大原の温泉旅館に泊まった。1泊3食付きで9000円ほど。悪くは無いのだが、割高感は残る。


道向かいの雲井茶屋という味噌の専門店も経営しており、大原の里に泊まると夜は味噌鍋を味わえる。味噌鍋自体はそこそこ美味しいのだが、学校の合宿所の食器のようなプラスチックの急須や如何にも安物な皿が勿体ない。業務用の1升炊飯器から自分で盛る方式で、ますます合宿気分だ。料理は味だけでなく目でも楽しむもの。プレゼンテーションも重要なのだと実感する。


肝心な風呂はここ数十年に掘削した温泉で自然湧出温泉ではない。だからか、露天の五右衛門風呂は循環加温式で塩素の臭いが強い。折角の温泉でも最後にシャワーで湯を流さないといけないのは残念だ。しかし紅葉を見上げ、水面に浮かぶ落ち葉で遊びながらのんびりできるのはよい。


部屋は胸踊る要素は何も無い。床の間も無く、ささやかな装飾品も無い。布団は客自らが敷く方式で、アナログ式の小さなテレビがあるだけ。畳も古いままで、寛ぐ部屋というよりはただ寝るだけの部屋。


部屋の畳を新しくしたり、食器を味わいのある陶器にしたりしなくとも客数は変わらないのだろう。観光客の目的はそこそこの値段で大原の観光地に一泊すること。天然温泉を謳い、三食付いており、大きな不便は無い。実際よりも広告の写真は随分とよく映っている。遠方から三千院寂光院目当てにくる客は連泊もしないだろうし、そうリピートする客もいないだろうから、一見客狙いで商えば事足りる。

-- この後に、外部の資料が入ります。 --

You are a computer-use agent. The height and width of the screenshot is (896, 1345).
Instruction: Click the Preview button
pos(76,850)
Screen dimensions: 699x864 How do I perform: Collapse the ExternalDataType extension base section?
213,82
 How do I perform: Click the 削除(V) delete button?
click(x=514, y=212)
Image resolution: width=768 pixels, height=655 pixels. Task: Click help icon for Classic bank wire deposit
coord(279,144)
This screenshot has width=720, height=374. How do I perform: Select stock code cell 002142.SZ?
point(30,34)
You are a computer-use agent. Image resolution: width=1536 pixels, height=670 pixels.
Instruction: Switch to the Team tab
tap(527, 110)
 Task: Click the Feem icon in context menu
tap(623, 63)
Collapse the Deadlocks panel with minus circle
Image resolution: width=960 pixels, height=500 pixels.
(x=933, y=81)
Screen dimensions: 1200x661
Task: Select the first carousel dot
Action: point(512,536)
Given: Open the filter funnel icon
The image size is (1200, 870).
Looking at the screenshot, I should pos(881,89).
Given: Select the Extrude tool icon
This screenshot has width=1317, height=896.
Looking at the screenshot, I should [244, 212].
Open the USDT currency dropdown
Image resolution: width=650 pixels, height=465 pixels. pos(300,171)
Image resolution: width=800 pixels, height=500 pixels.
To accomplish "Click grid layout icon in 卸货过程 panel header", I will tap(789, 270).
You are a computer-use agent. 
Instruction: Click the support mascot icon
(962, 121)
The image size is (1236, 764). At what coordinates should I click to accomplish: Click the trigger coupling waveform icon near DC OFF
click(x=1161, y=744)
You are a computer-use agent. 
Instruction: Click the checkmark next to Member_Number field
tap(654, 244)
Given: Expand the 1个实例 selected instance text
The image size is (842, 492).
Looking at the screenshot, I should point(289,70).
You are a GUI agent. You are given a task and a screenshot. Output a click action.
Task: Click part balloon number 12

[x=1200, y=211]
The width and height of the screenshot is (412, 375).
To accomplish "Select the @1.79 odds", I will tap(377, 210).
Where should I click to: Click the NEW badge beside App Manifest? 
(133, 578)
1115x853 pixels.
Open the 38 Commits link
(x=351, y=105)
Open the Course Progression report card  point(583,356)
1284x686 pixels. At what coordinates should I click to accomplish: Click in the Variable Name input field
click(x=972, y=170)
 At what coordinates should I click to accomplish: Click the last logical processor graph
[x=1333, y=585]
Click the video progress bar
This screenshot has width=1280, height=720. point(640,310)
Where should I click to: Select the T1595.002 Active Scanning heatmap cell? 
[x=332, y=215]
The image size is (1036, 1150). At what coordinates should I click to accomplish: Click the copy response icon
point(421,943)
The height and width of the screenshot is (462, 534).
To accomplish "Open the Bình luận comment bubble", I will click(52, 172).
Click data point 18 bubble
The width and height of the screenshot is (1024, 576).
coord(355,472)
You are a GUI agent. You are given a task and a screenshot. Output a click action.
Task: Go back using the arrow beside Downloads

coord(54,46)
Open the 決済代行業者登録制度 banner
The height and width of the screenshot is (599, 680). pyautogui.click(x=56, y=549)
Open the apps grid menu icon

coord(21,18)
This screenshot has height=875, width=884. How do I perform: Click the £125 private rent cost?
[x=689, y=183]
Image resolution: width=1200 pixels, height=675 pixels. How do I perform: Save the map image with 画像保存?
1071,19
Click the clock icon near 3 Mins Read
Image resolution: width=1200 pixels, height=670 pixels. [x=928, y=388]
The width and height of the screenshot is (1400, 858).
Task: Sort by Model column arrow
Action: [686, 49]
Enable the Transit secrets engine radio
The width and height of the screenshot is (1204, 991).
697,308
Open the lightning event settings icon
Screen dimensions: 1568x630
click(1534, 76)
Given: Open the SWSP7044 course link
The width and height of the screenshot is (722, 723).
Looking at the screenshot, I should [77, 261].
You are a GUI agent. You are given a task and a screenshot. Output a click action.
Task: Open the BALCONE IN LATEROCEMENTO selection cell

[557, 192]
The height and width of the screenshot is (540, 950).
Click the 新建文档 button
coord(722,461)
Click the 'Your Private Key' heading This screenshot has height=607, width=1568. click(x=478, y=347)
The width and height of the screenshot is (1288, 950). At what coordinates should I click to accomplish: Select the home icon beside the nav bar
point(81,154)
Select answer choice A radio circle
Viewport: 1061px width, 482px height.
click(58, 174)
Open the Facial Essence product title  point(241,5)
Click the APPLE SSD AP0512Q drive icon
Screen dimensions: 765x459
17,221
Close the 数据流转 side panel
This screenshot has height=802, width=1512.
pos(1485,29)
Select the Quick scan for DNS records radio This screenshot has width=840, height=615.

布団もセルフ。食事も食材を切るだけの鍋で、御飯やお茶もセルフ。経営上は効率的で良いのかもしれないが、宿として客をもてなすことに喜びを感じているような気配がなくて残念。民宿ならば、設備が立派でなくとも、温かみは欲しい。



向かいの雲井茶屋で出された味噌きのこ饂飩はきのこが山盛り入っており、豪華な饂飩入り味噌汁のようだった。じゃらん等で予約すると宿泊者にはサービスで付いてくる。